Work required ▸ Reproduce every entry below verbatim, line for line.

..........

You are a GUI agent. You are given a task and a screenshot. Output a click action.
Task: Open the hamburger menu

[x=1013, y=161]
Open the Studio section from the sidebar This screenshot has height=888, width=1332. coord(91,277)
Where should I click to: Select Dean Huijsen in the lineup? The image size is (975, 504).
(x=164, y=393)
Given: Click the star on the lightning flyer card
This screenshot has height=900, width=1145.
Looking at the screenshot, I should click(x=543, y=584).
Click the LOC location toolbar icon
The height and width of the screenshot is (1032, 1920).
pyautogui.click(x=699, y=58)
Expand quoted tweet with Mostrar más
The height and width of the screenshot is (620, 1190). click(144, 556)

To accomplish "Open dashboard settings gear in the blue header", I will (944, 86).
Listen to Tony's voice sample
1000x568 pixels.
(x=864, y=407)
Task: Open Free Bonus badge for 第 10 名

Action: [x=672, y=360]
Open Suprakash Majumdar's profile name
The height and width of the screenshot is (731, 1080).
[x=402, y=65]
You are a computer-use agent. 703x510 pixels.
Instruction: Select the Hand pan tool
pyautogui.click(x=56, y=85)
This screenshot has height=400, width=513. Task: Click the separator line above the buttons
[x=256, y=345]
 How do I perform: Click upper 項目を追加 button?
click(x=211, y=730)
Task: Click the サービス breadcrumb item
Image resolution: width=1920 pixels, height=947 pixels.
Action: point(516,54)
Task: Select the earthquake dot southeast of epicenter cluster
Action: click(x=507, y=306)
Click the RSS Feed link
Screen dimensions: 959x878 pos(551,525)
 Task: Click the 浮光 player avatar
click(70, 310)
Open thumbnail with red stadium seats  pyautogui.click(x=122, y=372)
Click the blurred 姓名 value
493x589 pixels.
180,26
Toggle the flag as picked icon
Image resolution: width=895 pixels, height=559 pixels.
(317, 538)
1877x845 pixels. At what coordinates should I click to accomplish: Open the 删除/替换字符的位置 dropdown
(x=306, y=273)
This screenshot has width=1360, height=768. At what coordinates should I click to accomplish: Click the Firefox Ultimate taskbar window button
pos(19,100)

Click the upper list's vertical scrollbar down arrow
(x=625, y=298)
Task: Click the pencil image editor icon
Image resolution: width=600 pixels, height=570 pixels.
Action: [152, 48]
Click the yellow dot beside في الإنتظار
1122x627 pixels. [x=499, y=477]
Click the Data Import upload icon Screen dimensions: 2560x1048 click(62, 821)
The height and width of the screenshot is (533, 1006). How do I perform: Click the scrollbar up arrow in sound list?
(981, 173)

..........

Output below ▸
You are a GUI agent. You are given a task and a screenshot. Output a click action.
Task: Open the hamburger menu

[x=1013, y=161]
Open the Studio section from the sidebar This screenshot has height=888, width=1332. coord(91,277)
Where should I click to: Select Dean Huijsen in the lineup? The image size is (975, 504).
(x=164, y=393)
Given: Click the star on the lightning flyer card
This screenshot has height=900, width=1145.
Looking at the screenshot, I should click(x=543, y=584).
Click the LOC location toolbar icon
The height and width of the screenshot is (1032, 1920).
pyautogui.click(x=699, y=58)
Expand quoted tweet with Mostrar más
The height and width of the screenshot is (620, 1190). click(144, 556)

To accomplish "Open dashboard settings gear in the blue header", I will (944, 86).
Listen to Tony's voice sample
1000x568 pixels.
(x=864, y=407)
Task: Open Free Bonus badge for 第 10 名

Action: [x=672, y=360]
Open Suprakash Majumdar's profile name
The height and width of the screenshot is (731, 1080).
[x=402, y=65]
You are a computer-use agent. 703x510 pixels.
Instruction: Select the Hand pan tool
pyautogui.click(x=56, y=85)
This screenshot has height=400, width=513. Task: Click the separator line above the buttons
[x=256, y=345]
 How do I perform: Click upper 項目を追加 button?
click(x=211, y=730)
Task: Click the サービス breadcrumb item
Image resolution: width=1920 pixels, height=947 pixels.
Action: point(516,54)
Task: Select the earthquake dot southeast of epicenter cluster
Action: click(x=507, y=306)
Click the RSS Feed link
Screen dimensions: 959x878 pos(551,525)
 Task: Click the 浮光 player avatar
click(70, 310)
Open thumbnail with red stadium seats  pyautogui.click(x=122, y=372)
Click the blurred 姓名 value
493x589 pixels.
180,26
Toggle the flag as picked icon
Image resolution: width=895 pixels, height=559 pixels.
(317, 538)
1877x845 pixels. At what coordinates should I click to accomplish: Open the 删除/替换字符的位置 dropdown
(x=306, y=273)
This screenshot has width=1360, height=768. At what coordinates should I click to accomplish: Click the Firefox Ultimate taskbar window button
pos(19,100)

Click the upper list's vertical scrollbar down arrow
(x=625, y=298)
Task: Click the pencil image editor icon
Image resolution: width=600 pixels, height=570 pixels.
Action: [152, 48]
Click the yellow dot beside في الإنتظار
1122x627 pixels. [x=499, y=477]
Click the Data Import upload icon Screen dimensions: 2560x1048 click(62, 821)
The height and width of the screenshot is (533, 1006). How do I perform: Click the scrollbar up arrow in sound list?
(981, 173)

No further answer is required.